Word-for-word repetition of the records below is needed, but only from the line holding "Task: Collapse the Files side panel icon" through the final line, with pictures excluded.

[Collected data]
++++

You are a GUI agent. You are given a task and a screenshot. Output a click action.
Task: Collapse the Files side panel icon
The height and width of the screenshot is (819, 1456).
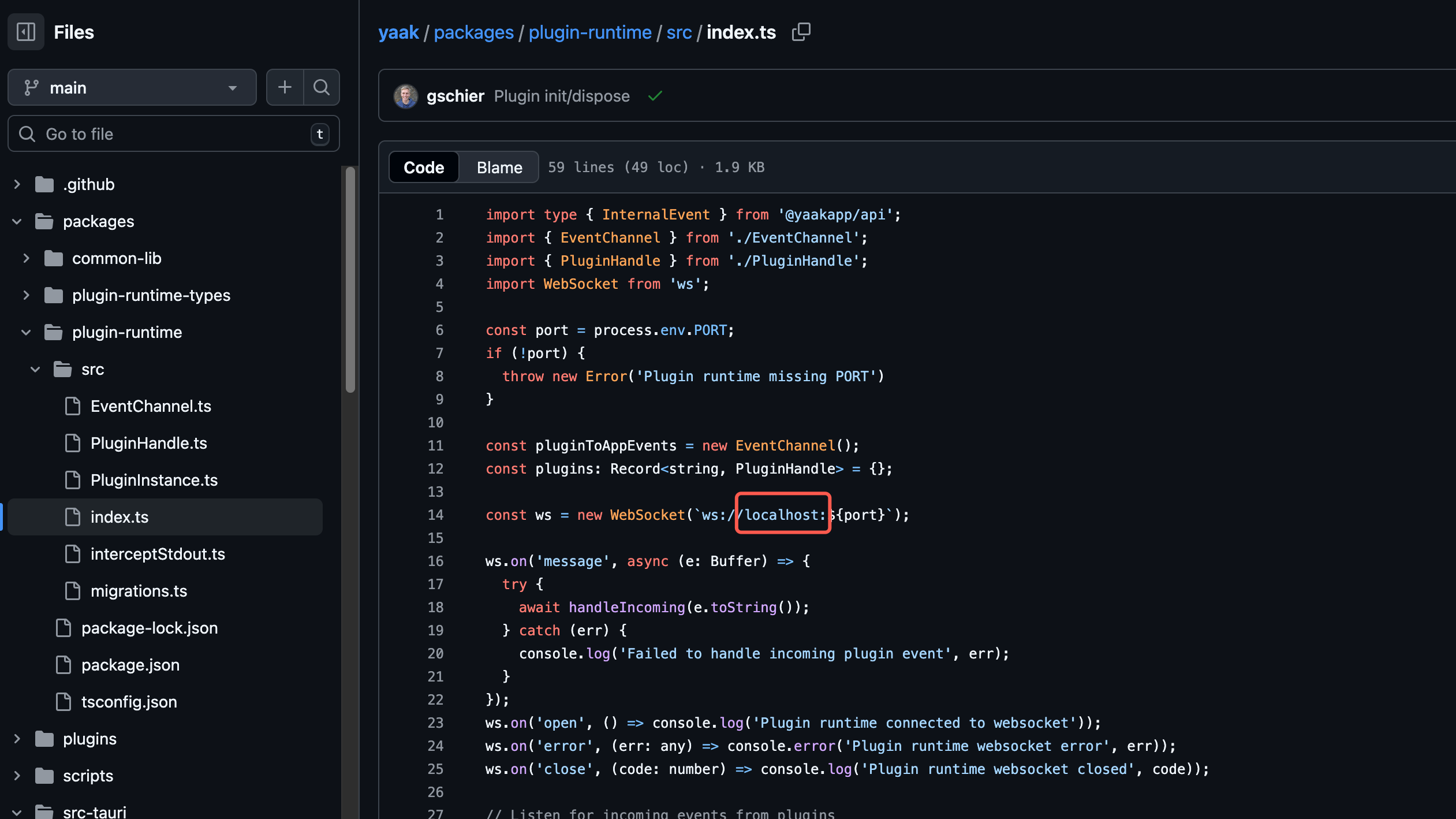pyautogui.click(x=26, y=32)
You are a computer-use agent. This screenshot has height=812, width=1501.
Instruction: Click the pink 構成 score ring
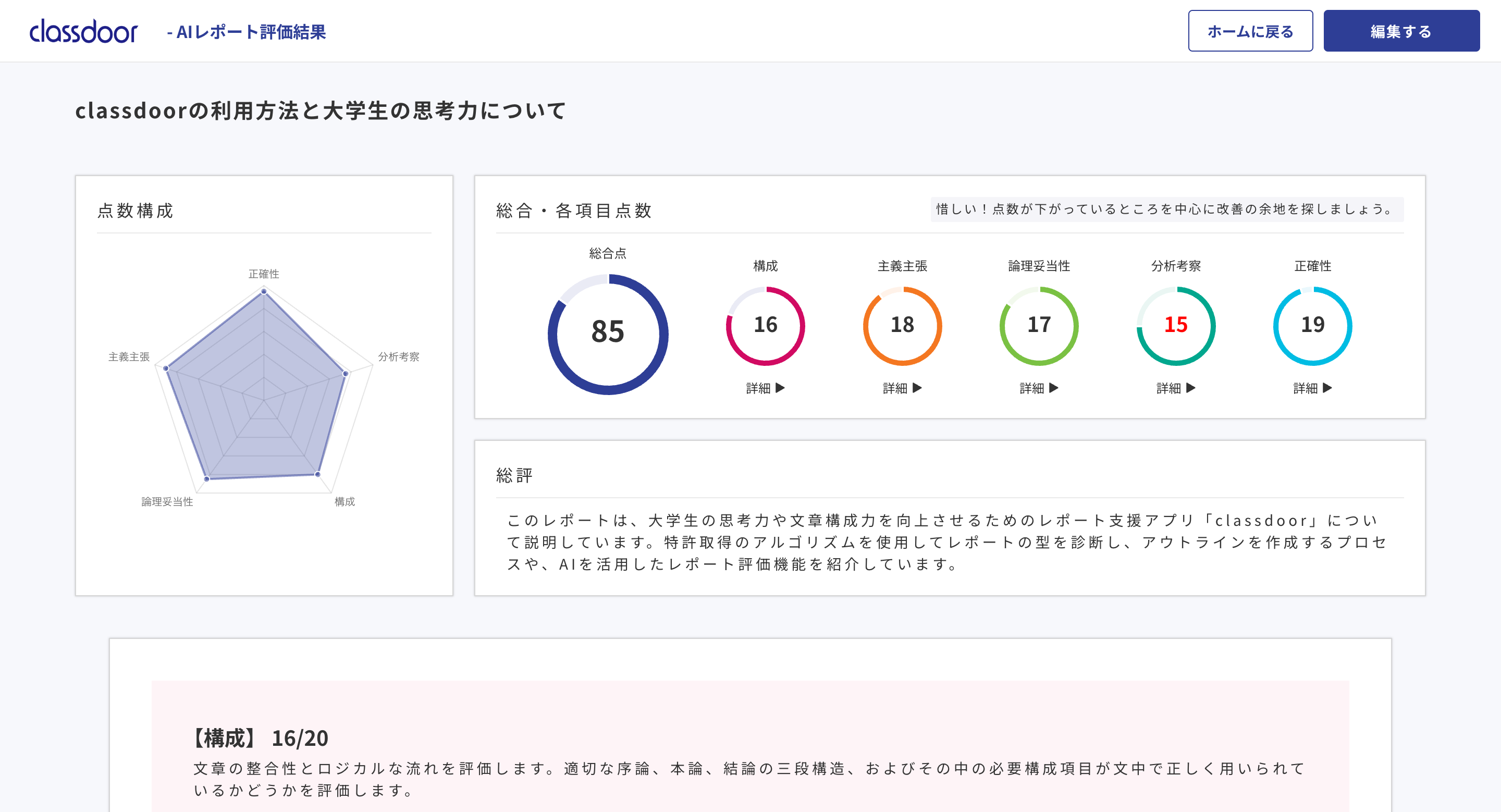tap(765, 325)
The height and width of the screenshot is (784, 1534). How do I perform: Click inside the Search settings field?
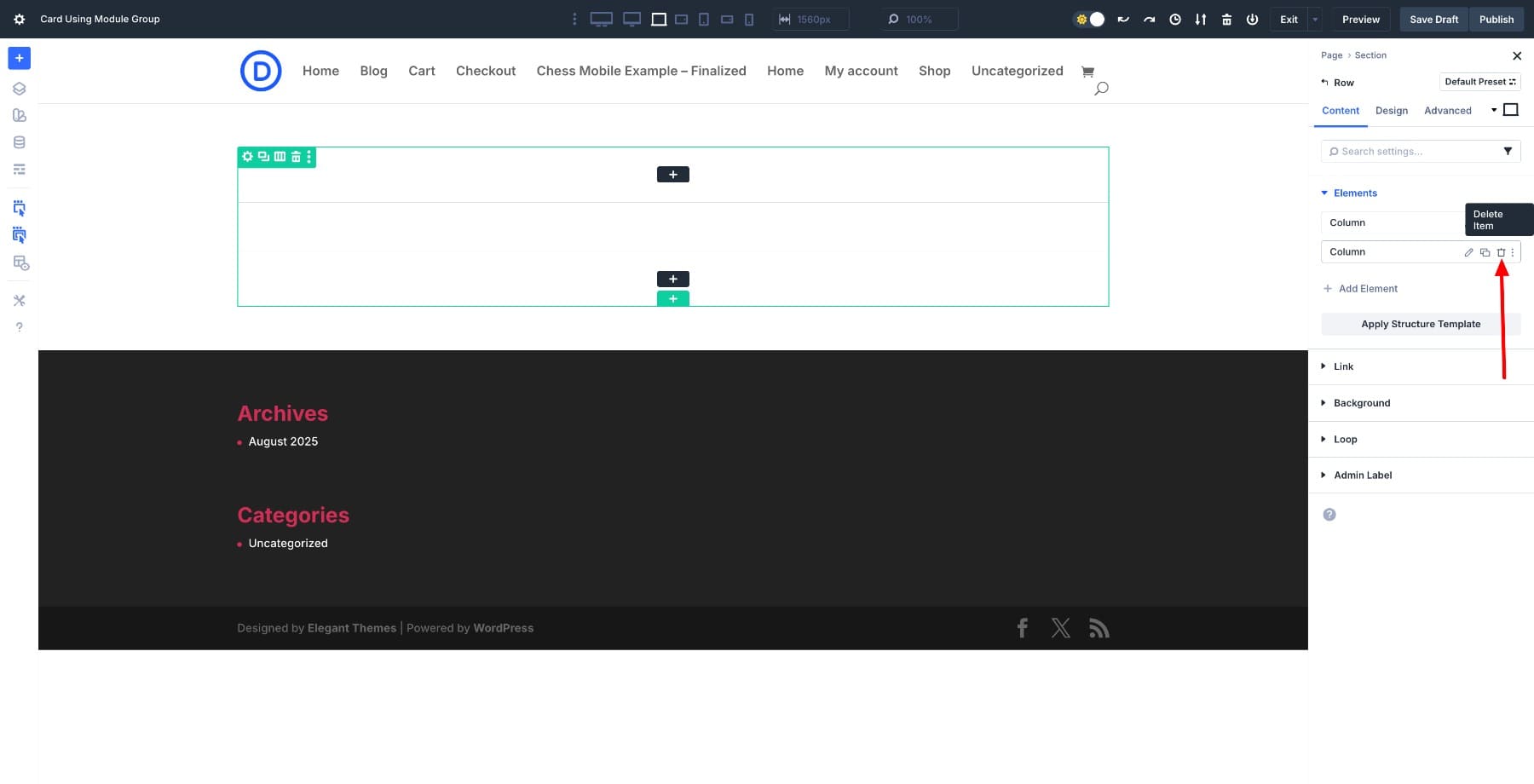pos(1406,151)
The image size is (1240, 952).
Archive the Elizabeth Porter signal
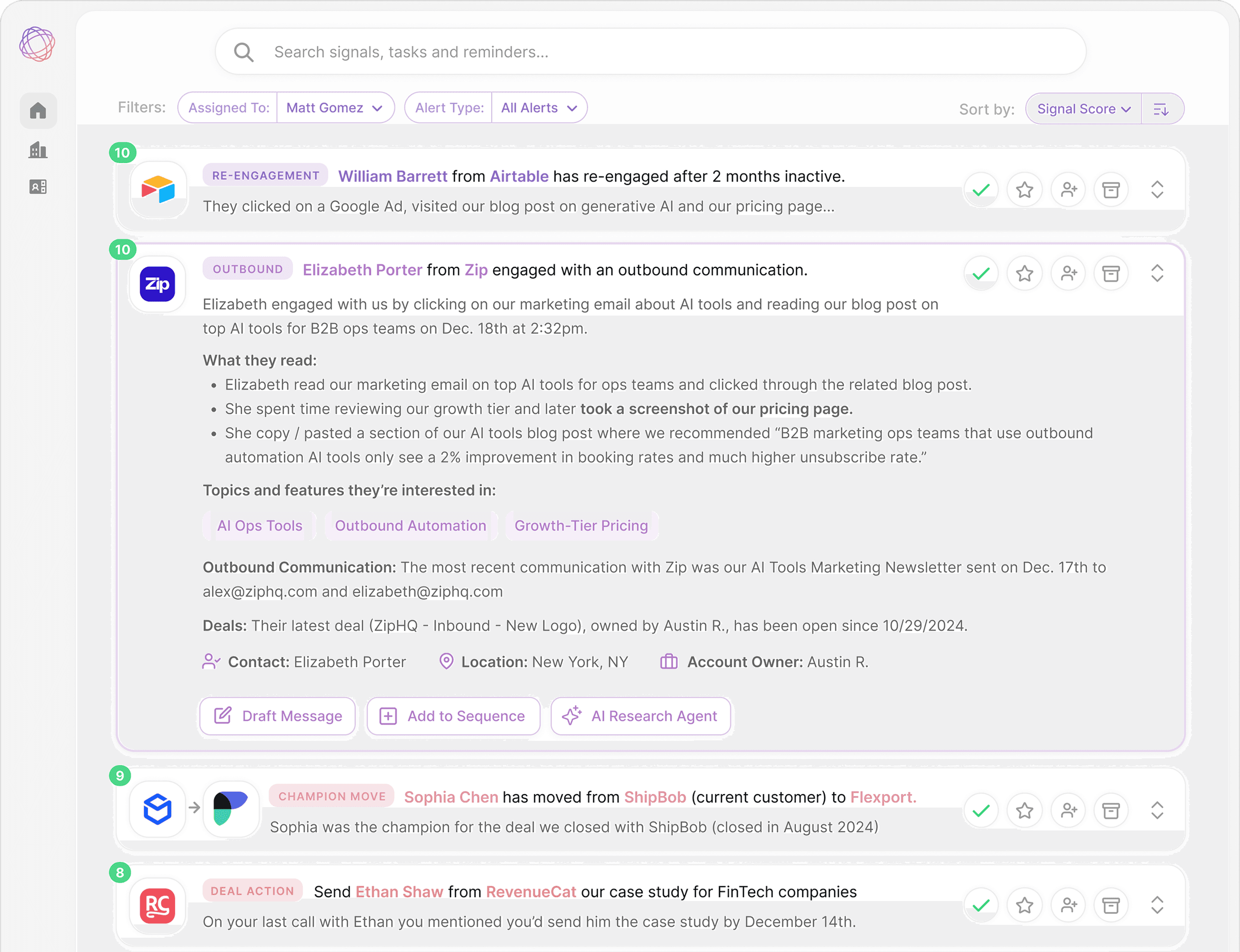pyautogui.click(x=1112, y=273)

++++

# Problem solution
Task: Collapse the Files side panel icon
The height and width of the screenshot is (819, 1456).
pyautogui.click(x=26, y=32)
You are a computer-use agent. This screenshot has height=812, width=1501.
Instruction: Click the pink 構成 score ring
tap(765, 325)
The height and width of the screenshot is (784, 1534). How do I perform: Click inside the Search settings field?
pos(1406,151)
The image size is (1240, 952).
Archive the Elizabeth Porter signal
pyautogui.click(x=1112, y=273)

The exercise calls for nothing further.